しかし、法人化すれば、経営方針を代表者が自由に決めることはできません。法人では出資者や他の役員が関わっているため、経営方針について他者の意見が入ります。自分とは異なる意見を受け入れなければならない場合もあれば、意見が食い違ってトラブルになることもあるでしょう。
法人化して自身が代表者であったとしても、共同経営者や出資者にも発言権があります。そのため、自分だけの意見を通すことは難しいといえます。
自分のやりたい事業のために法人化しても、経営方針に関する自由度が失われて後悔することもあるでしょう。
精神的な負担が大きい
法人化すれば、経営者として責任が増すため精神的な負担は大きくなります。
従業員が増えるほど、従業員の生活や将来への責任を感じてプレッシャーを抱えることも少なくありません。従業員だけではなく、金融機関からの融資などを受ければ売上に対する不安やストレスを感じることもあるでしょう。

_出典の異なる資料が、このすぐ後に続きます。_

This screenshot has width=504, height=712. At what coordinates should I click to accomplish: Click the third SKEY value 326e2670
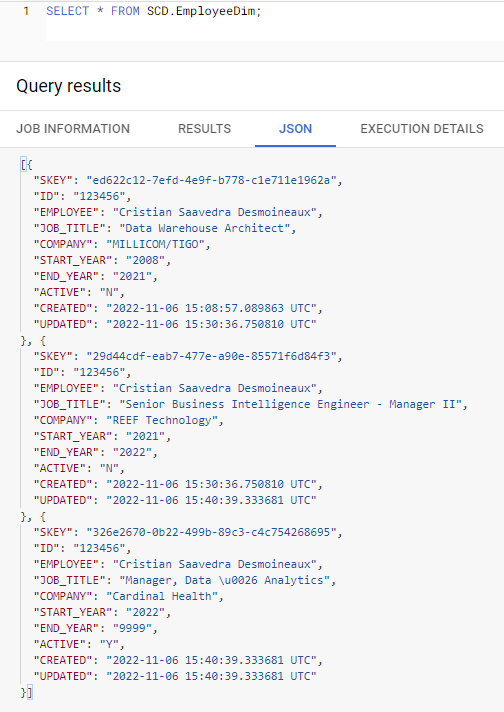(x=211, y=532)
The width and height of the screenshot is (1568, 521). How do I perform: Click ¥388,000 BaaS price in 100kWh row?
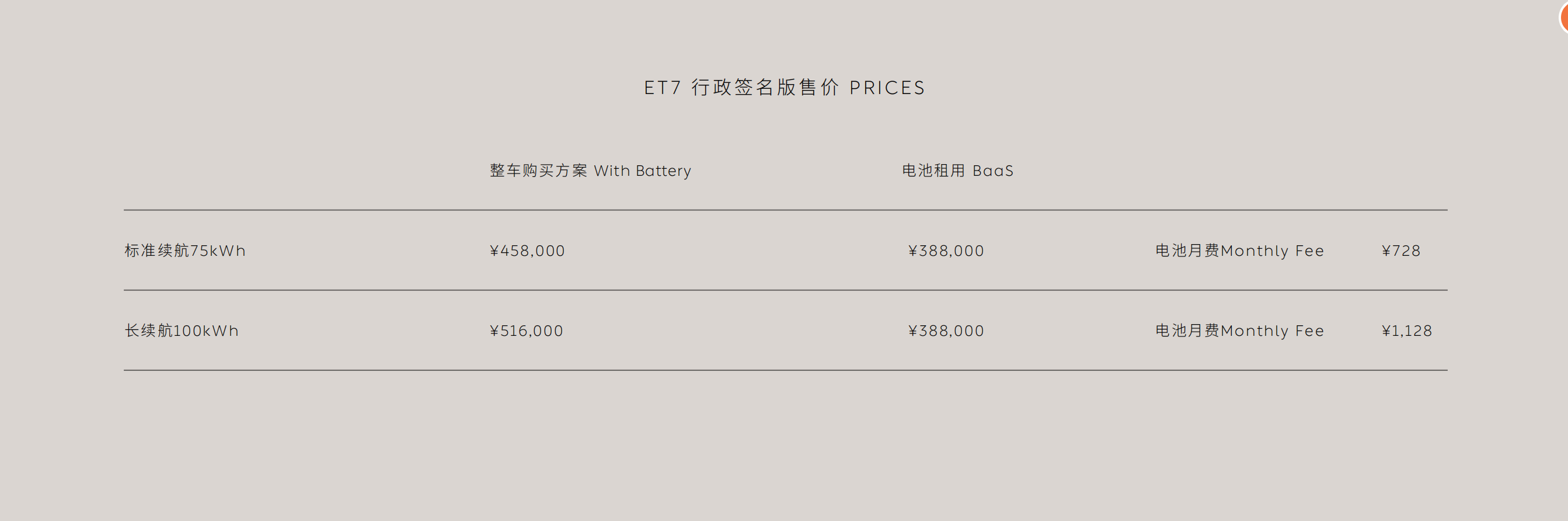tap(946, 331)
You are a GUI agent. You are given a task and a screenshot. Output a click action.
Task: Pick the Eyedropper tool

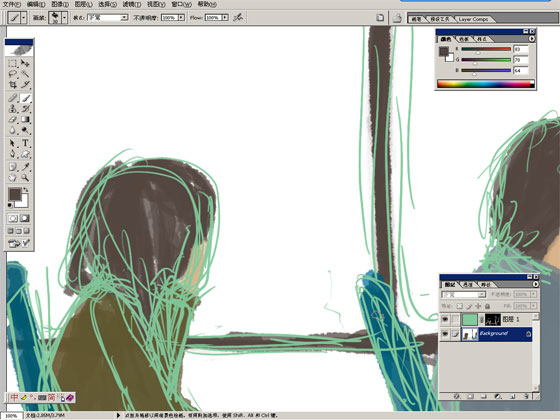coord(25,167)
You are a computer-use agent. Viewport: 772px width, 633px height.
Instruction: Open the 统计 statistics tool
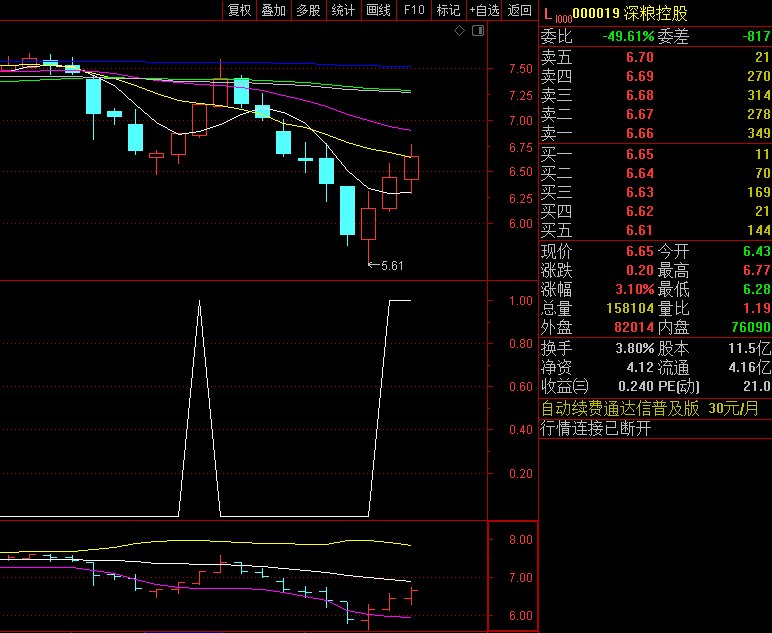click(x=343, y=10)
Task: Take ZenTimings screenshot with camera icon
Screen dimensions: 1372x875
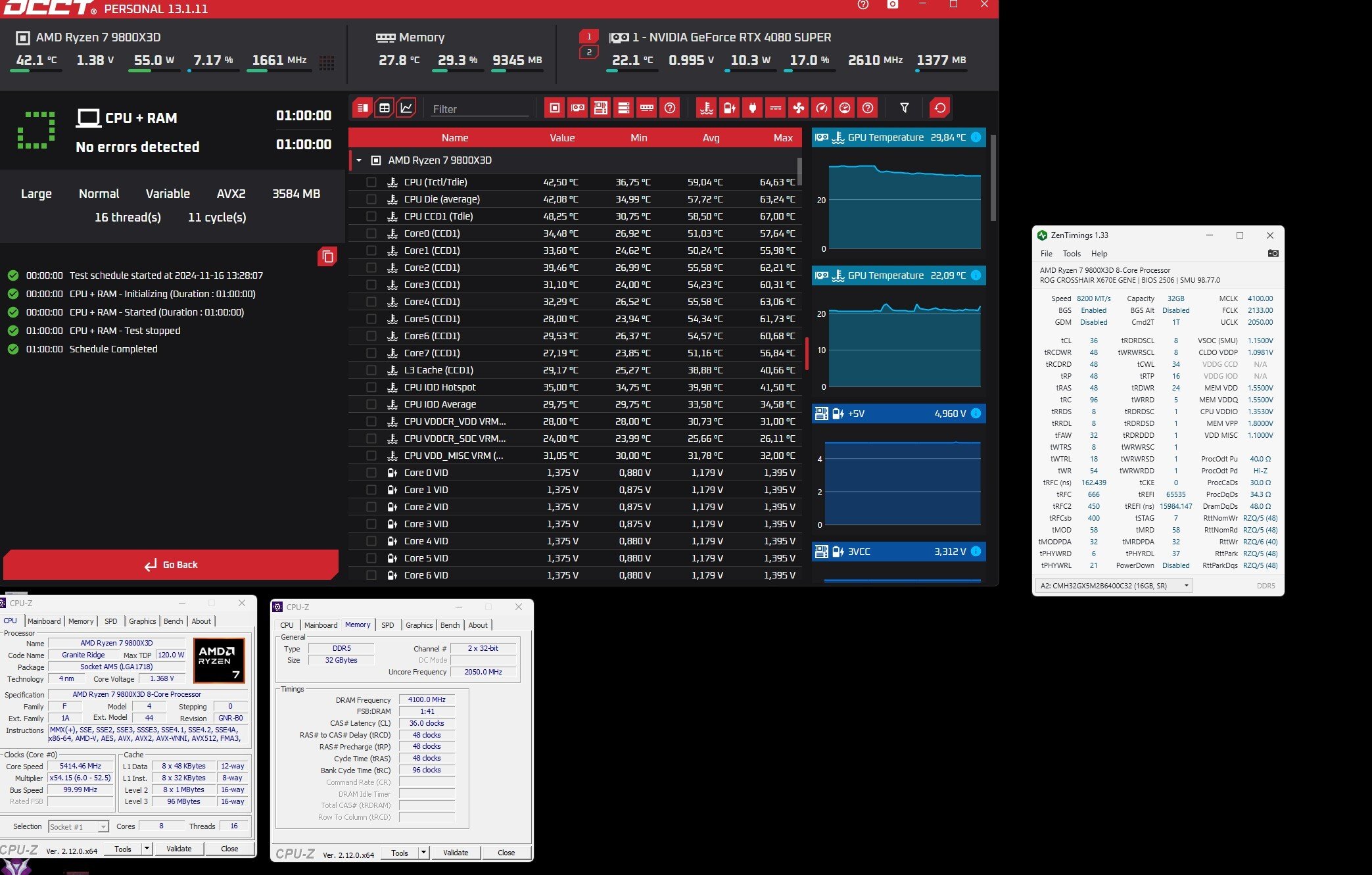Action: (1273, 253)
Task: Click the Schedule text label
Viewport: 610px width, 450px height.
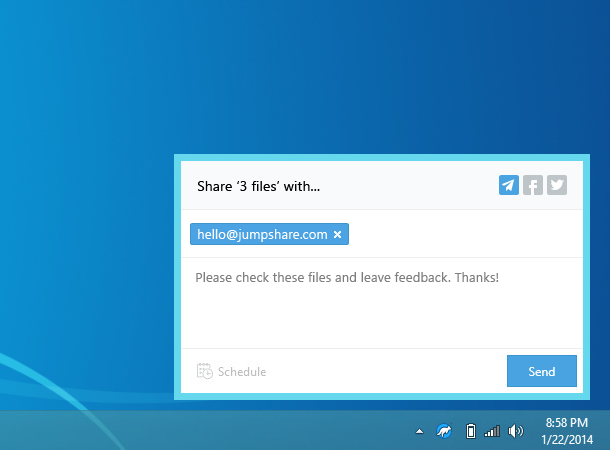Action: [242, 372]
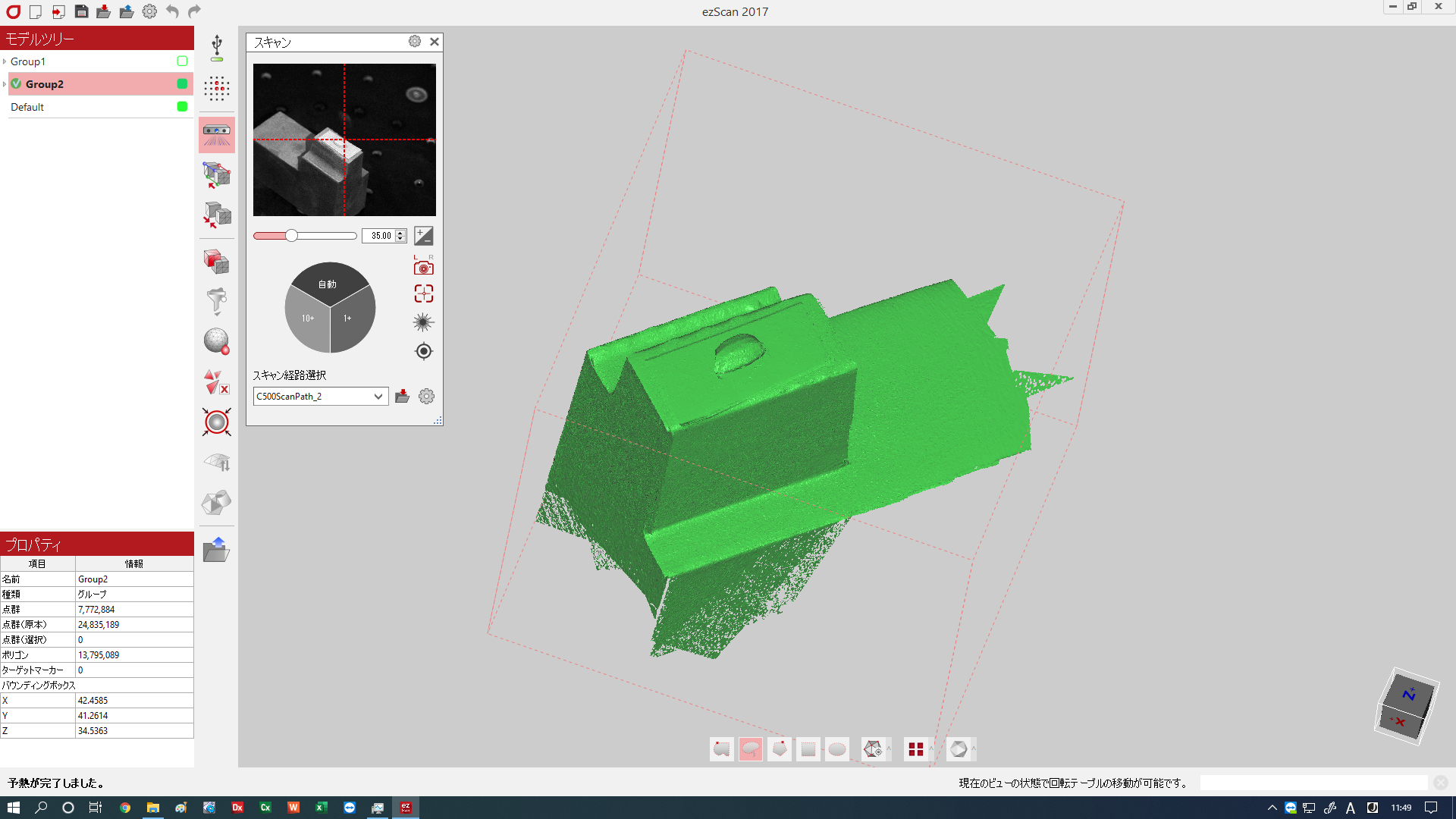Click the exposure slider handle
Screen dimensions: 1456x819
(x=291, y=236)
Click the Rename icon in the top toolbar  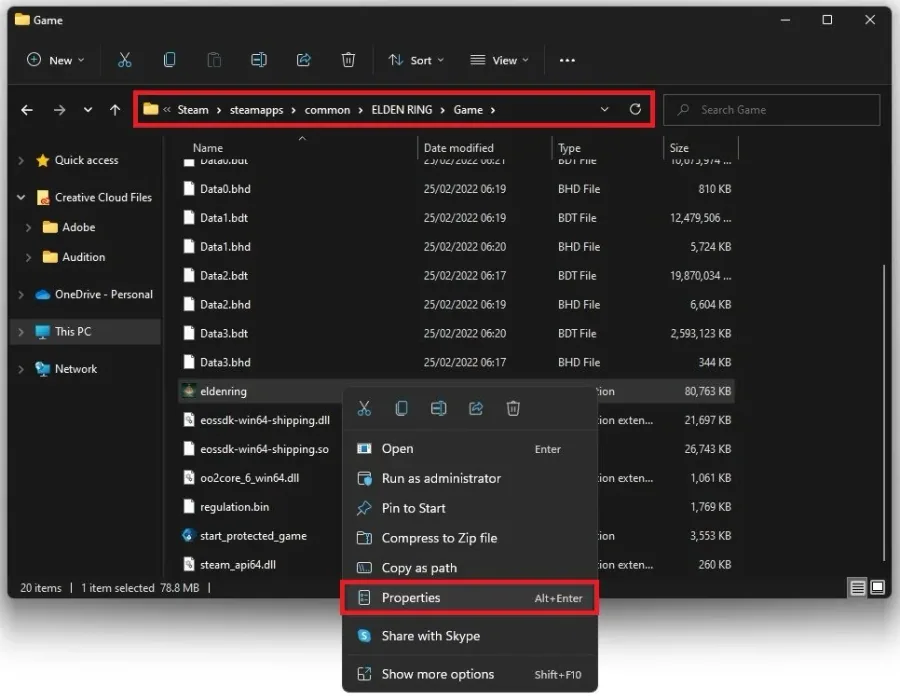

また、税務に関する業務も複雑になるため、税務調査が入らないかと不安になるケースもあります。
赤字でも税金の支払いがある
個人事業主は赤字ならば、所得税や住民税が発生しません。しかし、法人化すれば売上が赤字だったとしても、支払わなければならない税金があります。
法人の場合、法人住民税というものがあり、法人税割と均等割りの2つの方法で算出されます。法人割税割は、法人税の金額で税額が変動するため、赤字ならば免除される部分の法人住民税です。
一方で、均等割は法人税の金額で税額が変動することはなく、資本金や従業員数によって地域ごとに決められた税額です。均等割の部分は赤字でも免除されないため、必ず支払いが発生します。
赤字で苦しい時に税金を納めることは大変ですし、法人化したことを後悔することがあるかもしれません。
簡単に廃業できない
法人化したものの予想よりも売上を得られないことや、資金繰りが苦しくなってしまうようなこともあるでしょう。法人化して事業が上手くいかなければ廃業すれば良いと考えるかもしれませんが、法人は簡単に廃業できません。
法人が廃業するための手続きには、時間と手間がかかります。
廃業するにあたって解散決議や清算人の選定が必要ですし、債権者への告知や財産の清算、解散登記など手順を踏みながらさまざまな手続きを進めていかなければなりません。一般的に、廃業に要する期間は2カ月以上といわれています。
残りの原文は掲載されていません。